When I write about an investment of time or money, it doubles as a reflection on how I could do better next time.
When I write about a book I read or a podcast I listened to, it’s an effort to imprint the newly acquired knowledge into my subconscious mind.
Second, the quick and shallow dopamine hits of posting on IG, FB, Snap, etc. don’t resonate with me. I’m trying to go deep. Long form written content is the best way I know how to do that. I just checked my IG feed and I only had one post in the past 52 weeks.
As I wrap up year one of the newsletter, I wanted to take some time and reflect on some of the things that made this process enjoyable.

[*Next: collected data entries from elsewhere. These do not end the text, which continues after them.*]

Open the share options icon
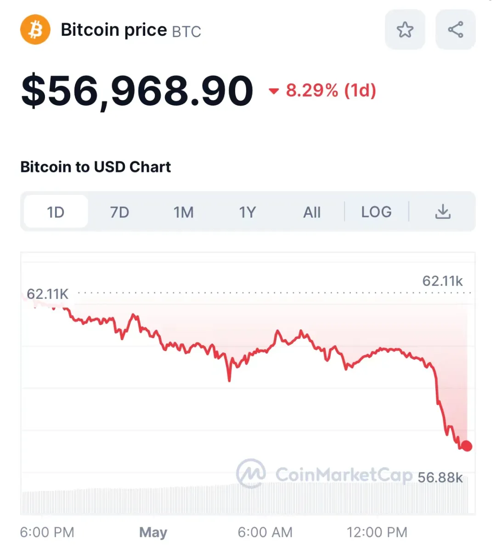Image resolution: width=496 pixels, height=559 pixels. 455,30
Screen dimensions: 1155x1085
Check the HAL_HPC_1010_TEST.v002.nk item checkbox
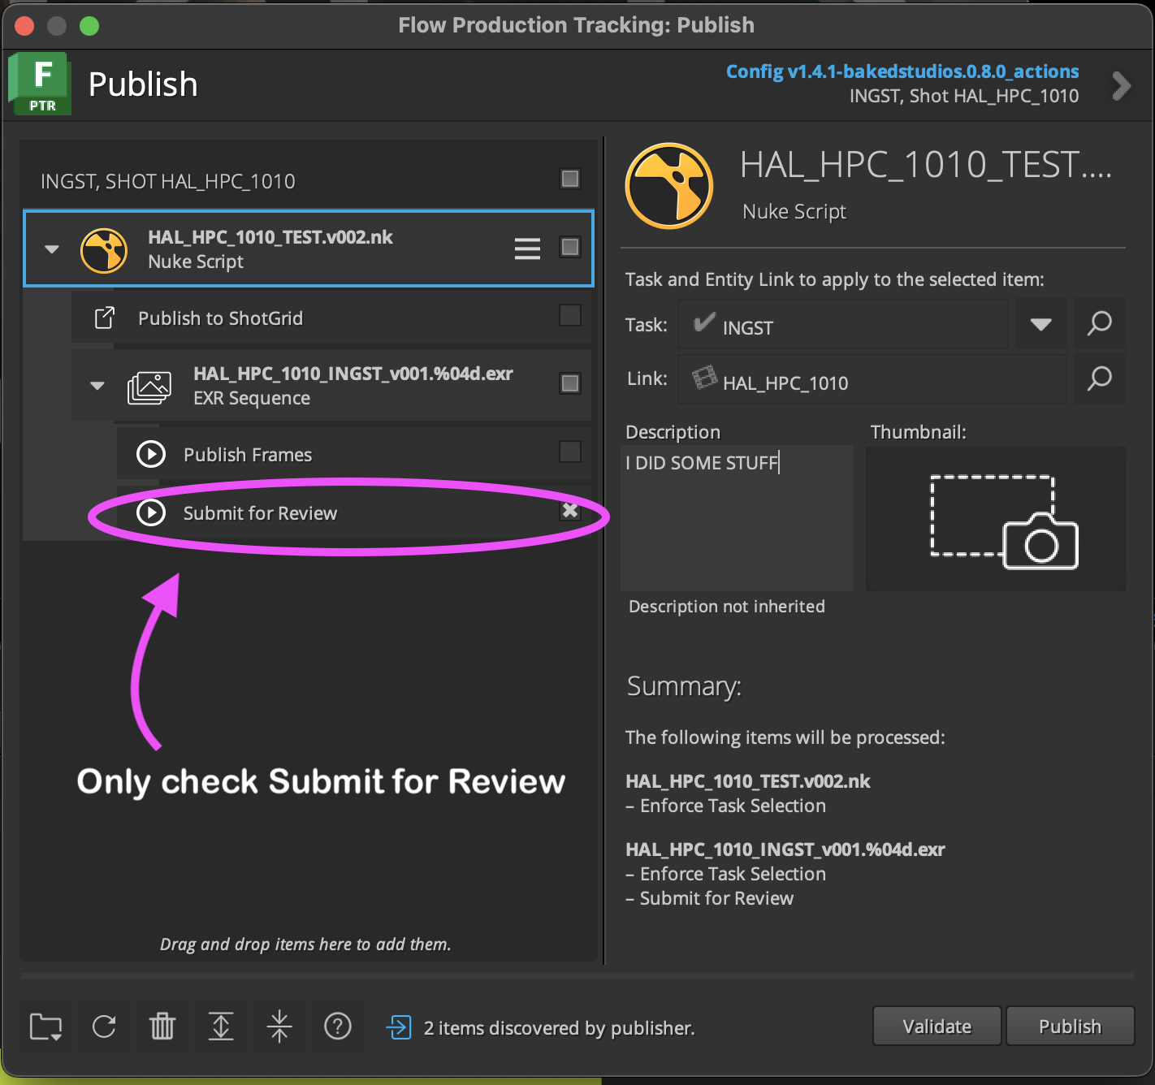pyautogui.click(x=570, y=248)
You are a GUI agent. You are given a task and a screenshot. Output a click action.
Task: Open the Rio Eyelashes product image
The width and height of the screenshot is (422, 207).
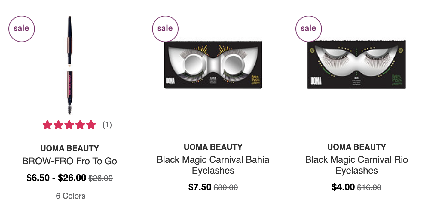pyautogui.click(x=356, y=65)
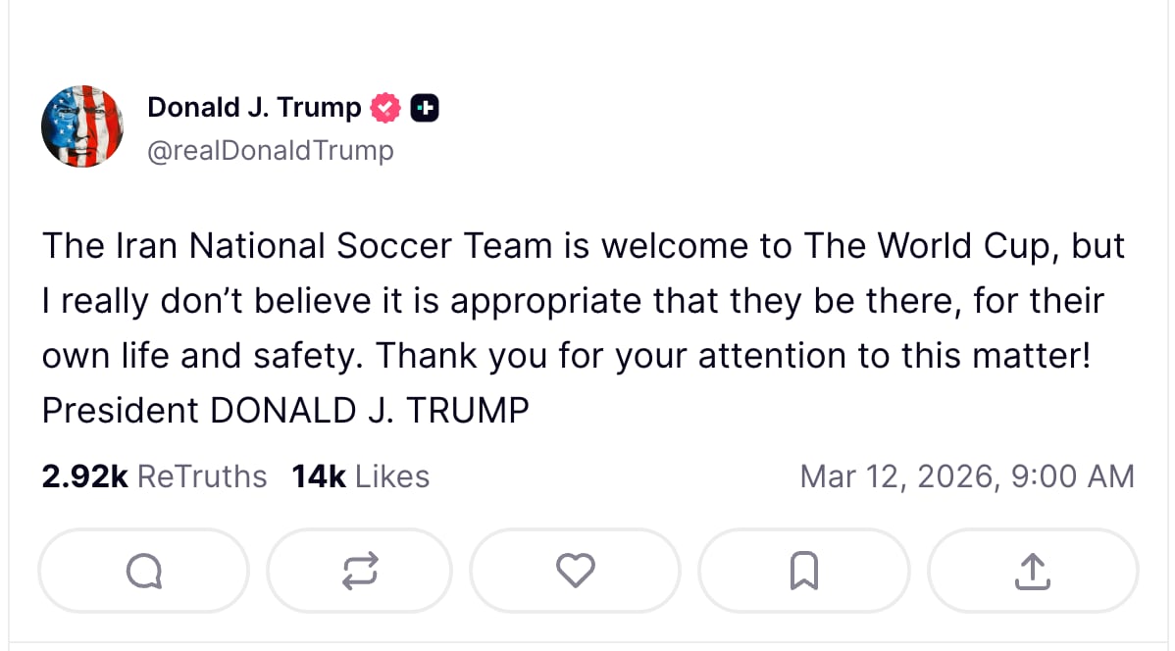Open sharing options via upload arrow
Viewport: 1175px width, 651px height.
tap(1033, 571)
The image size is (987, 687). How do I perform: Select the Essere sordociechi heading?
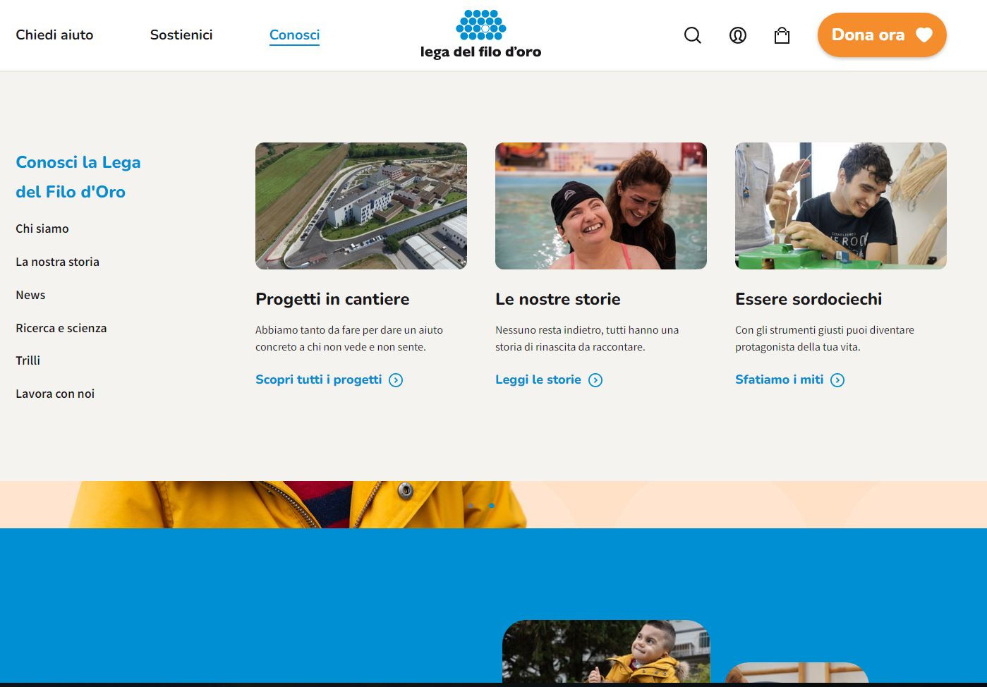pos(809,299)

Here are 4 tips on writing a weekly newsletter.
?Document, Don’t Create
I write for 3 main reasons. In no particular order, they are:
- Share my story in a way that’s helpful for the reader
- Clarify my thoughts on a given subject
- Leave tangible memories of me behind in case of an untimely death
Creating content from scratch is difficult. It’s much easier to simply document what I’m doing in the moment.

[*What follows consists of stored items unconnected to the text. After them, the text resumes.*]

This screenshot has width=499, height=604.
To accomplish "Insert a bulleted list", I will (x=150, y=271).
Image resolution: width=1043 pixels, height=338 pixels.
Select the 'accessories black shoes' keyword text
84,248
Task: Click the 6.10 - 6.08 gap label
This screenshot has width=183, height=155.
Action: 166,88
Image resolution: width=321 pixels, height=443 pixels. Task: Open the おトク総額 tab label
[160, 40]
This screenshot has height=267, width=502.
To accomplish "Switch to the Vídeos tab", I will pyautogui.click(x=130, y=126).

That’s why so many of my posts are book notes. It may seem like filler content, but I’m actually reading those books in real time and I take notes along the way. Why not share them?
I’d also rather write about actual real estate investments I’ve made than write a generic “How To Invest in Real Estate” post.
And although these are tough topics to talk about, it was somewhat easy for me to write about IVF, Placenta Accreta, and Subchorionic Hematomas because Dia and I went through all of those things in our journey to have Luna.
In short, when something interesting happens in my otherwise boring life, I take the time to write about it.
??♂️Short Sprints > Marathons
If you work, inspiration will come. If you wait, inspiration will wait too.
For this reason, I subscribe to the Seinfeld Strategy.
If you don’t know what that is, here’s the story told by Brad Isaac as a young comedian starting out on the circuit.
“He said the way to be a better comic was to create better jokes and the way to create better jokes was to write every day.
He told me to get a big wall calendar that has a whole year on one page and hang it on a prominent wall. The next step was to get a big red magic marker. He said for each day that I do my task of writing, I get to put a big red X over that day.
After a few days you'll have a chain. Just keep at it and the chain will grow longer every day. You'll like seeing that chain, especially when you get a few weeks under your belt. Your only job is to not break the chain.”
When I first started the newsletter, I was writing the bulk of my posts on two or three days: Tuesday, Thursday, and Saturday.
For about 8-10 weeks after Luna was born, I would stay up until 3am Saturday night / Sunday morning to squeeze out whatever I could just to stay on track. These nights were painful.
More recently, I’ve made an effort to write 250 words every single day. I skip a day here and there, but I never skip two days in a row.
I’m typically done with 90% of the text by Thursday. Fridays are for last minute touches. Saturdays are for editing, scheduling, and publishing.
I started tracking my daily effort in a Google Doc. My goal is to not break the chain.
When I do miss a day, I try to insert a note into the cell with my excuse. The excuse typically feels like bullshit and I hop back on the wagon the next day.
?Details, Details, Details
Someone I look up to when it comes to writing told me the one thing that keeps him coming back to my newsletter every Sunday is the intricate detail I go into.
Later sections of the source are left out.